*** Opening QUOTED PASSAGE ***
I have to write nice things, of course, as, in his opening song, he makes it quite clear he will do things to (to say nothing of in) my pot plants should I give him a bad review.

His songs range from the downright silly, through quirky, to genuinely, if weirdly, touching. He has something of an obsession with taking everything ad absurdum, which makes a few of his songs feel just slightly as if they are outstaying their welcome.

Much of his musical comedy plays with repetition and anticipation. But then he gets up to the mic and does a section of classic stand up about his father being a cancer specialist that is black and brilliant – and follows, a song later, with a section about his anger management therapy that reveals him to be a seriously, hilariously, impressive actor. He is also a terrific jazz performer and his Beat Poem is something I’d love to listen to again.

There cannot be an act ahead of us in Edinburgh that is this variegated. Minchin manages to be gently observational one minute, mordant and dark the next. He will sit barefoot at the piano and segue from something whimsical that sounds like it has been channelled through Boothby Graffoe to a number he introduces as being “about God and anal sex”.

Karen Koren, a woman with a serious eye for talent and a heart for encouraging it, discovered him ‘Down Under’. Minchin is an Aussie and this is his first gig in the UK. Dare I mention Perrier Best Newcomer this early in the Festival? I think I can. Koren has given him her biggest venue and a shiny white piano. He richly deserves it all. And more. This is an extraordinary performer.
*** Closing QUOTED PASSAGE ***
[CHECK YOUR UNDERSTANDING]
• A. In the comedy review, what has Koren given Minchin?
• B. According to the comedy review, what range do Minchin's songs cover? List each point of that range.
• C. Echo the part of the comedy review that opens with the words containing "I have to write" and closes with "listen to again.".
*** Opening INFORMATION PROVIDED ***
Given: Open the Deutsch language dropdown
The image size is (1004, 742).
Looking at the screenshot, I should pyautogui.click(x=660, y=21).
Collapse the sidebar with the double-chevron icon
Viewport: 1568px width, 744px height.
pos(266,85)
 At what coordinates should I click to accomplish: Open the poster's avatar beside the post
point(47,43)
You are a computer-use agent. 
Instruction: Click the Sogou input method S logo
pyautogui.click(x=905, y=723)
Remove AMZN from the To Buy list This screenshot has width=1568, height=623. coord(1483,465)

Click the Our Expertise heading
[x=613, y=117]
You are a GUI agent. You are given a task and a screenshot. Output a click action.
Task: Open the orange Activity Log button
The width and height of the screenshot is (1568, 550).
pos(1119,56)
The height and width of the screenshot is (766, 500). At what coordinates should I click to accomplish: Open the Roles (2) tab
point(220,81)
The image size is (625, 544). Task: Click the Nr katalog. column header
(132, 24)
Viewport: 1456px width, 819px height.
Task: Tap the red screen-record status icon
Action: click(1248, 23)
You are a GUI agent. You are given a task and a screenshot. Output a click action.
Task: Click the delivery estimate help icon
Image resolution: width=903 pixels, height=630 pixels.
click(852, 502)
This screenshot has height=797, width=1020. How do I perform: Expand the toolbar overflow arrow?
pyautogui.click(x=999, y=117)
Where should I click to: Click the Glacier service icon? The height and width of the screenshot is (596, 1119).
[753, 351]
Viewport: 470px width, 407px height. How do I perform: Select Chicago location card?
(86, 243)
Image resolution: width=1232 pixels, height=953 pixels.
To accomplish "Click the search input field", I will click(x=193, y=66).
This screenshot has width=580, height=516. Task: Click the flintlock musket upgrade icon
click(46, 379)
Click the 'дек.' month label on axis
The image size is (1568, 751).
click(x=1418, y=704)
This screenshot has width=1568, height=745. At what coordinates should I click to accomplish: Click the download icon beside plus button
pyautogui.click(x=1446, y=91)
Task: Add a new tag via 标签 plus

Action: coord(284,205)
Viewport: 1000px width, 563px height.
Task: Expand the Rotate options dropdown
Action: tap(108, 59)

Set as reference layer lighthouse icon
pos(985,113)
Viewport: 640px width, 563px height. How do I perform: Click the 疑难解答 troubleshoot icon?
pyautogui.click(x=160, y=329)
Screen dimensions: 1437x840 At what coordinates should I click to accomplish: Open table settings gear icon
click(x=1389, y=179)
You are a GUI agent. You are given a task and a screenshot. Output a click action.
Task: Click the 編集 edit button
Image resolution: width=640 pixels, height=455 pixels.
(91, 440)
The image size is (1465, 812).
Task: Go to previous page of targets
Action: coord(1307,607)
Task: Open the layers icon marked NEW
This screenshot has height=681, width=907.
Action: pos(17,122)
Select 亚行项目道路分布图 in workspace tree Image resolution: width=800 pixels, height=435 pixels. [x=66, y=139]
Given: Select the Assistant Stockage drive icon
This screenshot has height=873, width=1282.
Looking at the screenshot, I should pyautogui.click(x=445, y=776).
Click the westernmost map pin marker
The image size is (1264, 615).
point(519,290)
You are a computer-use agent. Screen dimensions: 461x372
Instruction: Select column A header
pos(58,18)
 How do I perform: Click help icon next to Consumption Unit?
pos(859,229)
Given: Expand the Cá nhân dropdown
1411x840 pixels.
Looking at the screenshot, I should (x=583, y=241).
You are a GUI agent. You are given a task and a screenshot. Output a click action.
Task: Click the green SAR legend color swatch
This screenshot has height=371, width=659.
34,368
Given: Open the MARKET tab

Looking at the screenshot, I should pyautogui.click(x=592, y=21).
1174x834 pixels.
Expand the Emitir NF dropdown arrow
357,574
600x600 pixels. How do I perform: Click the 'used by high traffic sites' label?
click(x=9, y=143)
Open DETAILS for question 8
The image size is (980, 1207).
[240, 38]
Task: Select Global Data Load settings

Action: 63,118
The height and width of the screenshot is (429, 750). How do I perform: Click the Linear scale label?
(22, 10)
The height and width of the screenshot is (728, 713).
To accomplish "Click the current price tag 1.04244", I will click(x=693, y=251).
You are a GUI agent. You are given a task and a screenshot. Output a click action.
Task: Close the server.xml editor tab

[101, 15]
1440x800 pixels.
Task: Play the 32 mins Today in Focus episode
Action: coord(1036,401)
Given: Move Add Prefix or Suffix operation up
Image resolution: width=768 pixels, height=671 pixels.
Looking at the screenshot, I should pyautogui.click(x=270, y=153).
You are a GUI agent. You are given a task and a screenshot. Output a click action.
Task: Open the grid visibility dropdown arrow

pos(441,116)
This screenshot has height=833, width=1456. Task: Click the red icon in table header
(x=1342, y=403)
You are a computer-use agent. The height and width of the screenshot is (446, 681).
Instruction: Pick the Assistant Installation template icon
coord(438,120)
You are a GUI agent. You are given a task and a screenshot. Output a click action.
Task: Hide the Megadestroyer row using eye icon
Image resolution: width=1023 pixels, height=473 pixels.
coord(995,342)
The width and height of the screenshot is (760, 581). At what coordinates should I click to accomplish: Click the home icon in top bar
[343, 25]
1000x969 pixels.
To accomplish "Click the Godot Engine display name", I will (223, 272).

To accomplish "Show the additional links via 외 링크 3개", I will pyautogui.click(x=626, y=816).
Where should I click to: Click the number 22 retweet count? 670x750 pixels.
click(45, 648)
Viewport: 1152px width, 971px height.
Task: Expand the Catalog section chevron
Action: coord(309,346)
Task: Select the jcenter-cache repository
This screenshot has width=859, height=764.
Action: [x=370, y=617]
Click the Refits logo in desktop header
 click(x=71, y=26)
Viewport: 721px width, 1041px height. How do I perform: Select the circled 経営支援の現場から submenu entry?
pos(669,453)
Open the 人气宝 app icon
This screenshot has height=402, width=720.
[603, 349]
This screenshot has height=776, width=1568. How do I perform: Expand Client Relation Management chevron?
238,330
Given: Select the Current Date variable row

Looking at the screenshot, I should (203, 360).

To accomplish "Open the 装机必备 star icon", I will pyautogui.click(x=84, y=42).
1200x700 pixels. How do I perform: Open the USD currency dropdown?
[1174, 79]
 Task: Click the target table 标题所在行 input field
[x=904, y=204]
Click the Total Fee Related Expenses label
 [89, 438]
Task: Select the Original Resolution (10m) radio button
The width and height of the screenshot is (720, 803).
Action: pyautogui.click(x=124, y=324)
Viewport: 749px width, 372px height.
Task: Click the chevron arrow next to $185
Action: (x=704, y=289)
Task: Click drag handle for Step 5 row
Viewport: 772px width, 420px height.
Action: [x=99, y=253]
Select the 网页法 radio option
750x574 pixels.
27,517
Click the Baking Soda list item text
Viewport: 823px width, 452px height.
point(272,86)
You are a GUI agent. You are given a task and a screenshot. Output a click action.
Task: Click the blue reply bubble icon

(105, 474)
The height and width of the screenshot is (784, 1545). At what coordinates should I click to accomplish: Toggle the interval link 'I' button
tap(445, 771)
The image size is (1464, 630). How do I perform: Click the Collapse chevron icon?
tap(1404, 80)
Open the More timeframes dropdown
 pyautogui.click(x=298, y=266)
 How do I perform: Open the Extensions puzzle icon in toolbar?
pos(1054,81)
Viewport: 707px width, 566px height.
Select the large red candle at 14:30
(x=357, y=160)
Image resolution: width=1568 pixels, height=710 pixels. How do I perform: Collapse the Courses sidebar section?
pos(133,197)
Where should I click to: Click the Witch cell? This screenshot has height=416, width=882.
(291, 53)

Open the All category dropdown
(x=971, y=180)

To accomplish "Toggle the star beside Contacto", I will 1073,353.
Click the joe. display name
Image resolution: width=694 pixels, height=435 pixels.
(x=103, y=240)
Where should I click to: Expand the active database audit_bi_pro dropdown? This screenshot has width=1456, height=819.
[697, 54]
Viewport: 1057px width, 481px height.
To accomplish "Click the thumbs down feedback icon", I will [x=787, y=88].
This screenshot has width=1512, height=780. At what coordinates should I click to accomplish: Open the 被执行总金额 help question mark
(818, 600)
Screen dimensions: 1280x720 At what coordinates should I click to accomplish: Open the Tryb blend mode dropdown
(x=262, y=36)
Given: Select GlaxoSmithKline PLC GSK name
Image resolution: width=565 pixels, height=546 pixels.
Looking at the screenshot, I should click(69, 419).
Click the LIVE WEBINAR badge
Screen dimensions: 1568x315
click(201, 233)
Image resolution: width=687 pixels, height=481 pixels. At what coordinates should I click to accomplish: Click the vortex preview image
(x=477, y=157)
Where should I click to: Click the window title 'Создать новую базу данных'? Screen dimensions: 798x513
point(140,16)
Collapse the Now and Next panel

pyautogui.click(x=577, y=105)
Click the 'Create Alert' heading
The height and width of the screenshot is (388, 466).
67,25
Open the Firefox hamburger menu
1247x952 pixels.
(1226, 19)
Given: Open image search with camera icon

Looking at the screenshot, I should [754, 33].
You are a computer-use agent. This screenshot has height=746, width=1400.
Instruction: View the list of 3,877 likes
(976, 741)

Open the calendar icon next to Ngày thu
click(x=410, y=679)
*** Closing INFORMATION PROVIDED ***
[EXPECTED OUTPUTS]
• A. Her biggest venue and a shiny white piano.

• B.
- downright silly
- quirky
- genuinely, if weirdly, touching

• C.
I have to write nice things, of course, as, in his opening song, he makes it quite clear he will do things to (to say nothing of in) my pot plants should I give him a bad review.

His songs range from the downright silly, through quirky, to genuinely, if weirdly, touching. He has something of an obsession with taking everything ad absurdum, which makes a few of his songs feel just slightly as if they are outstaying their welcome.

Much of his musical comedy plays with repetition and anticipation. But then he gets up to the mic and does a section of classic stand up about his father being a cancer specialist that is black and brilliant – and follows, a song later, with a section about his anger management therapy that reveals him to be a seriously, hilariously, impressive actor. He is also a terrific jazz performer and his Beat Poem is something I’d love to listen to again.